A simples tarefa de construir casas nos novos loteamentos da zona Sul está se tornando um desafio para proprietários e pedreiros em virtude do grande número de furtos nas obras. Fiação elétrica, ferramentas, sacos de cimento, materiais de acabamento e até motores de betoneiras fazem parte da lista de objetos furtados. Os bairros Jardim Piratininga, Franca Pólo Clube e Esplanada Primo Meneghetti estão entre os mais visados pelos bandidos por serem um verdadeiro canteiro a céu aberto, ou seja, têm grande número de obras em andamento e poucas unidades habitadas. O investigador Ricardo Ferrarezi, do 4º Distrito Policial, responsável pela apuração dos furtos naquela região da cidade, admitiu o registro de até quatro ocorrências por dia. Os agentes da delegacia investigam a onda de furtos e a possibilidade do material furtado estar sendo revendido em estabelecimentos da área. Viciados também estão envolvidos nos crimes.
O pedreiro Romeu Azevedo, 55, trabalha na construção de uma residência no Jardim Piratininga. O local foi invadido e 15 barras de ferro foram furtadas. "Aqui no bairro, todo mundo reclama dos furtos", disse Azevedo. O servente de pedreiro David Adeildo Quintino, 35, que trabalha em outra obra do mesmo bairro, contou que o dono da casa já teve prejuízo de mais de R$ 500 com os furtos. No Bairro Primo Meneghetti, o pedreiro Gilmar Soares, 44, construiu muro alto e instalou cerca elétrica para evitar furtos como o registrado no dia 26 de abril. Na ocasião, toda a fiação elétrica foi levada junto com o relógio medidor.

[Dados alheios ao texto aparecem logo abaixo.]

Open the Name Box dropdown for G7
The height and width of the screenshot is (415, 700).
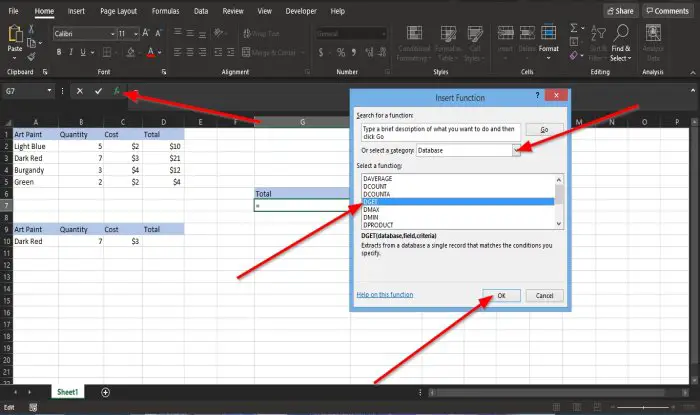tap(49, 91)
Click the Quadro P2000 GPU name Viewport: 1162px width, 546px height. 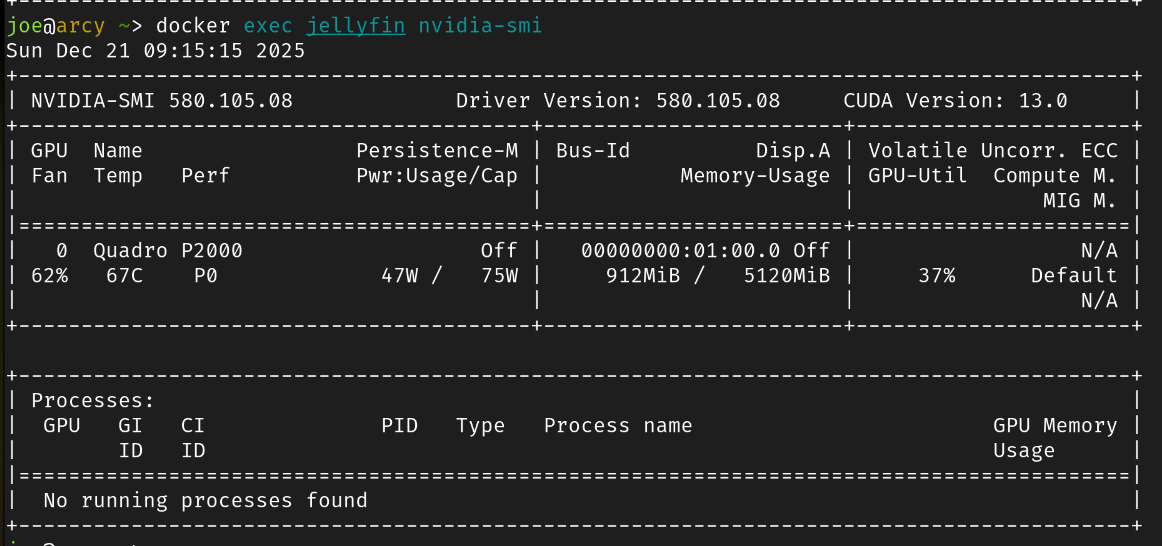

Os três registraram as ocorrências, mas outras vítimas preferiram não procurar a ajuda da polícia. O mestre de obras Amarildo da Silva, 39, foi vítima duas vezes de furtos. "Levaram ferramentas, riscadeira de piso, extensão, marretas e até escadas que usávamos para trabalhar", disse Silva. A casa que ele constrói também foi alvo e teve a fiação elétrica furtada no final de abril. O mestre de obras disse que não chamou a polícia porque acredita que não iria recuperar nada. "Perdi R$ 400 e, se fizer o registro, vou perder dois, três dias de serviço", justificou.
Quem está iniciando obras nos bairros mais visados admite o medo de ser vítima de furto. É o caso do construtor Donizete Aparecido Borges, 39. Ele deu início à construção de uma residência no Jardim Piratininga e guarda materiais na casa de um vizinho. "O comentário sobre furtos no bairro é grande e isto dá medo", disse Borges. Ele contratou um vigia para a obra no período noturno.
O Residencial Amazonas, que viveu problema semelhante no ano passado, só viu o número de furtos diminuir com a finalização das obras e a ocupação dos imóveis.